Copy the rows below word for word.
## START EXCERPTED DATA
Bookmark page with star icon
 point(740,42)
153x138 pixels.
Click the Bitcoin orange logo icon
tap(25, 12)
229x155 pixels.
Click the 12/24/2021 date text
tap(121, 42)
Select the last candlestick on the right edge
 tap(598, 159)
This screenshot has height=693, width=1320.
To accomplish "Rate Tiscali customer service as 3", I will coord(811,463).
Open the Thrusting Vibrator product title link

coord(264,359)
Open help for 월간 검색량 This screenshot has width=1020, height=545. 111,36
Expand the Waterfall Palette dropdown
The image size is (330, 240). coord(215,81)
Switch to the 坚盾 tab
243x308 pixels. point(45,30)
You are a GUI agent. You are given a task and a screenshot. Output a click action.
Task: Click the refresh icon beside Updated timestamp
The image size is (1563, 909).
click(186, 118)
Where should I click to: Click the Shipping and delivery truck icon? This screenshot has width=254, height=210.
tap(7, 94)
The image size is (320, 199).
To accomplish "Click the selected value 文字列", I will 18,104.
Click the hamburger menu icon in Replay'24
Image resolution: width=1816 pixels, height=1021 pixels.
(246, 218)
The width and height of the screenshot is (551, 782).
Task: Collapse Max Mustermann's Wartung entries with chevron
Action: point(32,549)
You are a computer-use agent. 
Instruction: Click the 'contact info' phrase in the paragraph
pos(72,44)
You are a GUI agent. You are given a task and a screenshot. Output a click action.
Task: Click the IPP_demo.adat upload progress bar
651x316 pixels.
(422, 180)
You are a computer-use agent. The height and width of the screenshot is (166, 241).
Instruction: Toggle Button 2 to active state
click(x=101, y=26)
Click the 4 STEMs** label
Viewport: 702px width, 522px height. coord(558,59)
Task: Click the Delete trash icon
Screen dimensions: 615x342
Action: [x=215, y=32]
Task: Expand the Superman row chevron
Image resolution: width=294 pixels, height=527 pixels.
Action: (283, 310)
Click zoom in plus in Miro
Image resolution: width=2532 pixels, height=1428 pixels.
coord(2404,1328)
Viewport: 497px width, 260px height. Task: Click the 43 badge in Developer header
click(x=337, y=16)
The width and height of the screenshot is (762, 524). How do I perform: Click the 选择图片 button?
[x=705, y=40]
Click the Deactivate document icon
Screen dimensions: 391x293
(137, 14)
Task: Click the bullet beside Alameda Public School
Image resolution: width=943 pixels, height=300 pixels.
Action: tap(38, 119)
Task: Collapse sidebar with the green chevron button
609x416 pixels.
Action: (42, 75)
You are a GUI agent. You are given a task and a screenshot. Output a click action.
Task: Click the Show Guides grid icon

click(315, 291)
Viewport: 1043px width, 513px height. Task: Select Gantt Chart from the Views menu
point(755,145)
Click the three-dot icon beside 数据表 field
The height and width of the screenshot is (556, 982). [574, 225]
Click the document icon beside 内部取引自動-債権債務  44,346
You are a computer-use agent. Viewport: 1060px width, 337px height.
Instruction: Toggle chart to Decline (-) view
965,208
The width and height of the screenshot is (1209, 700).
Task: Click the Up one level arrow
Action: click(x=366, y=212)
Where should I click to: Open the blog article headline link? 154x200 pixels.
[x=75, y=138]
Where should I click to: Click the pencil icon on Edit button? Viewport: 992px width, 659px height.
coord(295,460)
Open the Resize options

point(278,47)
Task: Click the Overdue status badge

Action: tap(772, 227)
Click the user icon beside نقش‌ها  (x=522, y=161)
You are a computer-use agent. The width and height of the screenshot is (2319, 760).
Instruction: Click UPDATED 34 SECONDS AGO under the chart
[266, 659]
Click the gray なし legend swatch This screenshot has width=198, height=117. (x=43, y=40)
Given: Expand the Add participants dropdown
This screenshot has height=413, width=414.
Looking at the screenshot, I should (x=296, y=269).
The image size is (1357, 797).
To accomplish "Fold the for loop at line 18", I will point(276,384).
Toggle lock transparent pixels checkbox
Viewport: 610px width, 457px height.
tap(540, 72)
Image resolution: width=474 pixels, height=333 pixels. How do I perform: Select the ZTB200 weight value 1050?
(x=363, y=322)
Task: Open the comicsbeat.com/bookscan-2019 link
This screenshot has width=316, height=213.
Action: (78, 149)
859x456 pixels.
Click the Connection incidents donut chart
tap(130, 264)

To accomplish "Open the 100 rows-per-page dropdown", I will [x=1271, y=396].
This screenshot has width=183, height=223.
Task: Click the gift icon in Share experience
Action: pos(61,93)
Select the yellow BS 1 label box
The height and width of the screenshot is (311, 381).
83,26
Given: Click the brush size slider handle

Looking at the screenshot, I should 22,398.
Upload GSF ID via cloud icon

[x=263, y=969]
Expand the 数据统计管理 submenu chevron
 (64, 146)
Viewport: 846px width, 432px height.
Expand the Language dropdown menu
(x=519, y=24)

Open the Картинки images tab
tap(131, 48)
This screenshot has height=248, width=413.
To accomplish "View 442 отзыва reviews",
## END EXCERPTED DATA
**PROBLEM SOLUTION**
Bookmark page with star icon
 point(740,42)
153x138 pixels.
Click the Bitcoin orange logo icon
tap(25, 12)
229x155 pixels.
Click the 12/24/2021 date text
tap(121, 42)
Select the last candlestick on the right edge
 tap(598, 159)
This screenshot has height=693, width=1320.
To accomplish "Rate Tiscali customer service as 3", I will coord(811,463).
Open the Thrusting Vibrator product title link

coord(264,359)
Open help for 월간 검색량 This screenshot has width=1020, height=545. 111,36
Expand the Waterfall Palette dropdown
The image size is (330, 240). coord(215,81)
Switch to the 坚盾 tab
243x308 pixels. point(45,30)
You are a GUI agent. You are given a task and a screenshot. Output a click action.
Task: Click the refresh icon beside Updated timestamp
The image size is (1563, 909).
click(186, 118)
Where should I click to: Click the Shipping and delivery truck icon? This screenshot has width=254, height=210.
tap(7, 94)
The image size is (320, 199).
To accomplish "Click the selected value 文字列", I will 18,104.
Click the hamburger menu icon in Replay'24
Image resolution: width=1816 pixels, height=1021 pixels.
(246, 218)
The width and height of the screenshot is (551, 782).
Task: Collapse Max Mustermann's Wartung entries with chevron
Action: point(32,549)
You are a computer-use agent. 
Instruction: Click the 'contact info' phrase in the paragraph
pos(72,44)
You are a GUI agent. You are given a task and a screenshot. Output a click action.
Task: Click the IPP_demo.adat upload progress bar
651x316 pixels.
(422, 180)
You are a computer-use agent. The height and width of the screenshot is (166, 241).
Instruction: Toggle Button 2 to active state
click(x=101, y=26)
Click the 4 STEMs** label
Viewport: 702px width, 522px height. coord(558,59)
Task: Click the Delete trash icon
Screen dimensions: 615x342
Action: [x=215, y=32]
Task: Expand the Superman row chevron
Image resolution: width=294 pixels, height=527 pixels.
Action: (283, 310)
Click zoom in plus in Miro
Image resolution: width=2532 pixels, height=1428 pixels.
coord(2404,1328)
Viewport: 497px width, 260px height. Task: Click the 43 badge in Developer header
click(x=337, y=16)
The width and height of the screenshot is (762, 524). How do I perform: Click the 选择图片 button?
[x=705, y=40]
Click the Deactivate document icon
Screen dimensions: 391x293
(137, 14)
Task: Click the bullet beside Alameda Public School
Image resolution: width=943 pixels, height=300 pixels.
Action: tap(38, 119)
Task: Collapse sidebar with the green chevron button
609x416 pixels.
Action: (42, 75)
You are a GUI agent. You are given a task and a screenshot. Output a click action.
Task: Click the Show Guides grid icon

click(315, 291)
Viewport: 1043px width, 513px height. Task: Select Gantt Chart from the Views menu
point(755,145)
Click the three-dot icon beside 数据表 field
The height and width of the screenshot is (556, 982). [574, 225]
Click the document icon beside 内部取引自動-債権債務  44,346
You are a computer-use agent. Viewport: 1060px width, 337px height.
Instruction: Toggle chart to Decline (-) view
965,208
The width and height of the screenshot is (1209, 700).
Task: Click the Up one level arrow
Action: click(x=366, y=212)
Where should I click to: Open the blog article headline link? 154x200 pixels.
[x=75, y=138]
Where should I click to: Click the pencil icon on Edit button? Viewport: 992px width, 659px height.
coord(295,460)
Open the Resize options

point(278,47)
Task: Click the Overdue status badge

Action: tap(772, 227)
Click the user icon beside نقش‌ها  (x=522, y=161)
You are a computer-use agent. The width and height of the screenshot is (2319, 760).
Instruction: Click UPDATED 34 SECONDS AGO under the chart
[266, 659]
Click the gray なし legend swatch This screenshot has width=198, height=117. (x=43, y=40)
Given: Expand the Add participants dropdown
This screenshot has height=413, width=414.
Looking at the screenshot, I should (x=296, y=269).
The image size is (1357, 797).
To accomplish "Fold the for loop at line 18", I will point(276,384).
Toggle lock transparent pixels checkbox
Viewport: 610px width, 457px height.
tap(540, 72)
Image resolution: width=474 pixels, height=333 pixels. How do I perform: Select the ZTB200 weight value 1050?
(x=363, y=322)
Task: Open the comicsbeat.com/bookscan-2019 link
This screenshot has width=316, height=213.
Action: (78, 149)
859x456 pixels.
Click the Connection incidents donut chart
tap(130, 264)

To accomplish "Open the 100 rows-per-page dropdown", I will [x=1271, y=396].
This screenshot has width=183, height=223.
Task: Click the gift icon in Share experience
Action: pos(61,93)
Select the yellow BS 1 label box
The height and width of the screenshot is (311, 381).
83,26
Given: Click the brush size slider handle

Looking at the screenshot, I should 22,398.
Upload GSF ID via cloud icon

[x=263, y=969]
Expand the 数据统计管理 submenu chevron
 (64, 146)
Viewport: 846px width, 432px height.
Expand the Language dropdown menu
(x=519, y=24)

Open the Картинки images tab
tap(131, 48)
This screenshot has height=248, width=413.
To accomplish "View 442 отзыва reviews",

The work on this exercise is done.